Votes de la Ville, des villes et de la « campagne » : « Zonage » politique



En survolant les résultats détaillés des élections cantonales genevoises, on constate la reproductions des différences habituelles entre le vote de la ville-centre, celui des villes périphériques et celui des communes « rurbaines » (celles qui furent rurales et ne le sont plus). Ainsi, la Ville aurait élu les trois candidats de gauche et n'aurait pas élu le candidat MCG, qui a fait un meilleur résultat dans la couronne urbaine et dans la « campagne » qu'en Ville. Rien de nouveau sous le soleil politique, à Genève : la Ville vote plus à gauche que le canton, les « grandes communes » (les autres villes) évoluent vers un bipartisme PS-MCG, et la « campagne » est à la droite bourgeoise (l'« Entente »).
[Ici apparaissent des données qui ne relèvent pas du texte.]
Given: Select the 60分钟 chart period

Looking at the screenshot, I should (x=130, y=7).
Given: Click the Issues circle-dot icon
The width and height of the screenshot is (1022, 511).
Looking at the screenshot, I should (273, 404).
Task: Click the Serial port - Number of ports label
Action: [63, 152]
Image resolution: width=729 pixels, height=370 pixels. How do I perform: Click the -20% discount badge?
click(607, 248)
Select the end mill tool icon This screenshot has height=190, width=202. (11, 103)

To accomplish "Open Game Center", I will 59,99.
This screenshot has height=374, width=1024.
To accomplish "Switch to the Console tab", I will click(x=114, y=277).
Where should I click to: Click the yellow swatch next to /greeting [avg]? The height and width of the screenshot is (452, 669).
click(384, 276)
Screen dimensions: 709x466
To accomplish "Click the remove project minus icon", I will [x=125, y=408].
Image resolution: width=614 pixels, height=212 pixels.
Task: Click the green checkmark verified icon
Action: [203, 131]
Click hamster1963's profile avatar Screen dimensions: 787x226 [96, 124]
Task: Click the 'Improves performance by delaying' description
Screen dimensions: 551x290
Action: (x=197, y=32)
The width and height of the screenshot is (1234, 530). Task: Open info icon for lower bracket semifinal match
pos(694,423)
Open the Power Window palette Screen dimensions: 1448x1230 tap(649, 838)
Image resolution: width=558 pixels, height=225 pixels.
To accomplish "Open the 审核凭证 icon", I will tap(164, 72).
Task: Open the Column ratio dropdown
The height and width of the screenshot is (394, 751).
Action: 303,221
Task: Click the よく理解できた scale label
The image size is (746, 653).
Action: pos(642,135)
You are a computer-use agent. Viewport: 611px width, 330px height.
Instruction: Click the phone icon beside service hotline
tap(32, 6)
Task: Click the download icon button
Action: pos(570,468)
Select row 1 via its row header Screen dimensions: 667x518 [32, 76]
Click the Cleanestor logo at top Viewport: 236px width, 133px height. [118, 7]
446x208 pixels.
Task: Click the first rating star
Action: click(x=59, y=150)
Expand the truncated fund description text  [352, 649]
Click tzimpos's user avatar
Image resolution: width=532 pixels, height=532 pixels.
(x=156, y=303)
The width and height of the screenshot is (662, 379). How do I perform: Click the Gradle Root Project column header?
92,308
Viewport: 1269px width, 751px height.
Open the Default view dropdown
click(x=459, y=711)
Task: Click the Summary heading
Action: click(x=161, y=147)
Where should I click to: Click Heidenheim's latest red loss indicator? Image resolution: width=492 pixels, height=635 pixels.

Mais au-delà de ces différences de prononcement politique selon le lieu d'habitat, de ce «zonage politique», l'épisode permet de se (re)poser la question de la place politique des villes dans ce pays, et même dans ce canton profondément urbain (jusqu'à ce qu'on considère comme sa « campagne »)...

La ville résiste, mais la ville s'ignore

C'est une ville, qui a élu son gouvernement, dimanche. Une ville dont la Ville est le centre (puisqu'à Genève, lorsqu'on met une majuscule à Ville on évoque la commune, la minuscule pouvant ici évoquer une réalité urbaine débordant de beaucoup les limites de cette commune), et dont ce centre a voté différemment du reste du canton. Or il se trouve que cette ville plus grande que la Ville, ce canton qui a élu son gouvernement, s'ignore ou se refuse, comme ville, en cela ibien plus suisse que lui-même admet l'être...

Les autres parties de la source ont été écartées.